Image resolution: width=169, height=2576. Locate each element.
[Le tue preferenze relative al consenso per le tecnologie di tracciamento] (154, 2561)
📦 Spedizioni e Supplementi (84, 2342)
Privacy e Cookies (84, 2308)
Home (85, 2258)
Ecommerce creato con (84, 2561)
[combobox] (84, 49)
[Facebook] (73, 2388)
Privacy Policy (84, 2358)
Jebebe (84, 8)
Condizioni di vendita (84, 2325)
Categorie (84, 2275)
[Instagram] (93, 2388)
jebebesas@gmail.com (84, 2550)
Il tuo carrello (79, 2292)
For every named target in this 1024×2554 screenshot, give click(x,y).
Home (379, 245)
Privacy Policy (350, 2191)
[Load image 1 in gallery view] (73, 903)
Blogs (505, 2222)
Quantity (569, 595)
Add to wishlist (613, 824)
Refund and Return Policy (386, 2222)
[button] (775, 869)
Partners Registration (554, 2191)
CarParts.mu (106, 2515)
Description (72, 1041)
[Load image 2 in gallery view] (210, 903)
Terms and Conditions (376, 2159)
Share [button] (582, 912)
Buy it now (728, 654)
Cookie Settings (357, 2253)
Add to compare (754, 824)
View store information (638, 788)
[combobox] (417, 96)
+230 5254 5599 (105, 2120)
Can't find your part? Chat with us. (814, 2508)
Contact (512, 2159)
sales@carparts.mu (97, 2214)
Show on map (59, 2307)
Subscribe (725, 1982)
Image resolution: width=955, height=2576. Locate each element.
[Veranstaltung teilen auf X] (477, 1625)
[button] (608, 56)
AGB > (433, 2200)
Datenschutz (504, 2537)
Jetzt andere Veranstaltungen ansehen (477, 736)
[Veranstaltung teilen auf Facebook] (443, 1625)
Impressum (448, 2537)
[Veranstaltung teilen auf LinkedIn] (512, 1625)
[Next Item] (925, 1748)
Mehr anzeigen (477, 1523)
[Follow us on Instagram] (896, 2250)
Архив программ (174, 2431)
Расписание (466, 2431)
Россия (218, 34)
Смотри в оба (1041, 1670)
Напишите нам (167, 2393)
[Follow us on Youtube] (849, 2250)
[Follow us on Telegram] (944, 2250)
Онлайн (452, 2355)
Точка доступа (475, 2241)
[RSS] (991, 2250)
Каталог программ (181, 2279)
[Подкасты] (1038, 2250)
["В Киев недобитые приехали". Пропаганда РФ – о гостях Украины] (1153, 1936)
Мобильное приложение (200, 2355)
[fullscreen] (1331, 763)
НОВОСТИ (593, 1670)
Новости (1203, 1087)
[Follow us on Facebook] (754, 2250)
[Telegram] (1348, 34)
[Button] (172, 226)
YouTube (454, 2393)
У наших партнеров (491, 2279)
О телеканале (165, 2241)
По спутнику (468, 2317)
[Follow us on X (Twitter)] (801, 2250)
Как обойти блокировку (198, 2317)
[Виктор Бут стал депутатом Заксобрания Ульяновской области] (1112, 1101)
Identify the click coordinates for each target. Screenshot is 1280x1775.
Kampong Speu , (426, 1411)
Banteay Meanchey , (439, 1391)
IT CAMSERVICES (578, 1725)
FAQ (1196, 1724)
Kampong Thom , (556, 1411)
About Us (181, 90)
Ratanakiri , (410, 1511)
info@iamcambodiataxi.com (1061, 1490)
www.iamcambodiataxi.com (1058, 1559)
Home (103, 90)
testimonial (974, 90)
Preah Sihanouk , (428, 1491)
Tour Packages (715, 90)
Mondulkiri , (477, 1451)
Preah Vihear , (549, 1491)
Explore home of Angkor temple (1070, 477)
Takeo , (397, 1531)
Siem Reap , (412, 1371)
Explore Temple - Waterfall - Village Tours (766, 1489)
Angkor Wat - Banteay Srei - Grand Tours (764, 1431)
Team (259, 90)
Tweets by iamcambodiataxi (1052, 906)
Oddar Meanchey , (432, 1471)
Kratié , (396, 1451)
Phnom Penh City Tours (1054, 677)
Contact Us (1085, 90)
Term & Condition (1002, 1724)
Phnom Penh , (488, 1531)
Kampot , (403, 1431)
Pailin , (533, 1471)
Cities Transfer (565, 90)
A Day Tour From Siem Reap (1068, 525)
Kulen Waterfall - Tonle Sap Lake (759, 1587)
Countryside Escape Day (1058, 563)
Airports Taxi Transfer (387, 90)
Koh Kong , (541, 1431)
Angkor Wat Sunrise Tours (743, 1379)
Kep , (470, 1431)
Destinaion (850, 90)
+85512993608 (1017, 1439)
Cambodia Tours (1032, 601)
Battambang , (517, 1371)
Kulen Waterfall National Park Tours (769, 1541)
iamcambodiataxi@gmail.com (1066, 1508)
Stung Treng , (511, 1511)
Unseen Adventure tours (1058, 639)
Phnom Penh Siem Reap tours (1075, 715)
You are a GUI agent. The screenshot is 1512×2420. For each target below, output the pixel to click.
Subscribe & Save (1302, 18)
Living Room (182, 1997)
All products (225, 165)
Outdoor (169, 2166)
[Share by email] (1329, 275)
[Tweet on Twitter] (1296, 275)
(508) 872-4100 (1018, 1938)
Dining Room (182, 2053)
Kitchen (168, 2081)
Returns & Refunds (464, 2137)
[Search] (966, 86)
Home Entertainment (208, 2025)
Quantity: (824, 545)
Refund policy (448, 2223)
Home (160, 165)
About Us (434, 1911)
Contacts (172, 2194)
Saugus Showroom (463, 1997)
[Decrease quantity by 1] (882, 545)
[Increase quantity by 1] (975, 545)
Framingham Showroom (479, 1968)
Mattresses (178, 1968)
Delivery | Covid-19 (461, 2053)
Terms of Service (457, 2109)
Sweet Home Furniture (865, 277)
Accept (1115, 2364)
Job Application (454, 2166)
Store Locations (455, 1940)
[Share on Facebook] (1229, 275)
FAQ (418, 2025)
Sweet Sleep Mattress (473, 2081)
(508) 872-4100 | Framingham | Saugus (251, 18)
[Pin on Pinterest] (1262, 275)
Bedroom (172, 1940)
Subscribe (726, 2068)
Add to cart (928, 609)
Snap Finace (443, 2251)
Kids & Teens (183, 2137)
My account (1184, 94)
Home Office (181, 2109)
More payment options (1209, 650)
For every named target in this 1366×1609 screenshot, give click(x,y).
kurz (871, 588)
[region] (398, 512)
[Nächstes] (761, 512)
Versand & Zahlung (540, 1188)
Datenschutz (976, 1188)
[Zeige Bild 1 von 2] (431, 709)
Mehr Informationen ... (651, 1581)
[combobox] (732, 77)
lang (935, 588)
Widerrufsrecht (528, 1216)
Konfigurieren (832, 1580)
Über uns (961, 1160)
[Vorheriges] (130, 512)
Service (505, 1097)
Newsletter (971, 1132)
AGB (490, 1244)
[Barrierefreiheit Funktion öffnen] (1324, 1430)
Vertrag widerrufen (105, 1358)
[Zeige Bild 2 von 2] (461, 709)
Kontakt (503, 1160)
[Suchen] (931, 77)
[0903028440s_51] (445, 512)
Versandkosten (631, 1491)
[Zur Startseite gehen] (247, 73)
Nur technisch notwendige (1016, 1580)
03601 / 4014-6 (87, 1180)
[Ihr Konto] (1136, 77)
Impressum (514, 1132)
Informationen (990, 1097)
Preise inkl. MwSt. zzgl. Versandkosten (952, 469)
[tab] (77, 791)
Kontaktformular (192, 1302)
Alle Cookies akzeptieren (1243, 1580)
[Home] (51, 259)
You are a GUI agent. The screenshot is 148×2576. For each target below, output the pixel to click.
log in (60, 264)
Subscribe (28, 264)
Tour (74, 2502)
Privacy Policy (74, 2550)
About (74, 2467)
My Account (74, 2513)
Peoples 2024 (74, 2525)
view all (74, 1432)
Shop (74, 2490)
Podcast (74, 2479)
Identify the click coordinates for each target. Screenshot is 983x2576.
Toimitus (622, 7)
· · · · ·
## What is needed
Output, unchanged, the lines from the line with "About (74, 2467)" through the final line of the material.

## Solution to this exercise
About (74, 2467)
My Account (74, 2513)
Peoples 2024 (74, 2525)
view all (74, 1432)
Shop (74, 2490)
Podcast (74, 2479)
Identify the click coordinates for each target. Screenshot is 983x2576.
Toimitus (622, 7)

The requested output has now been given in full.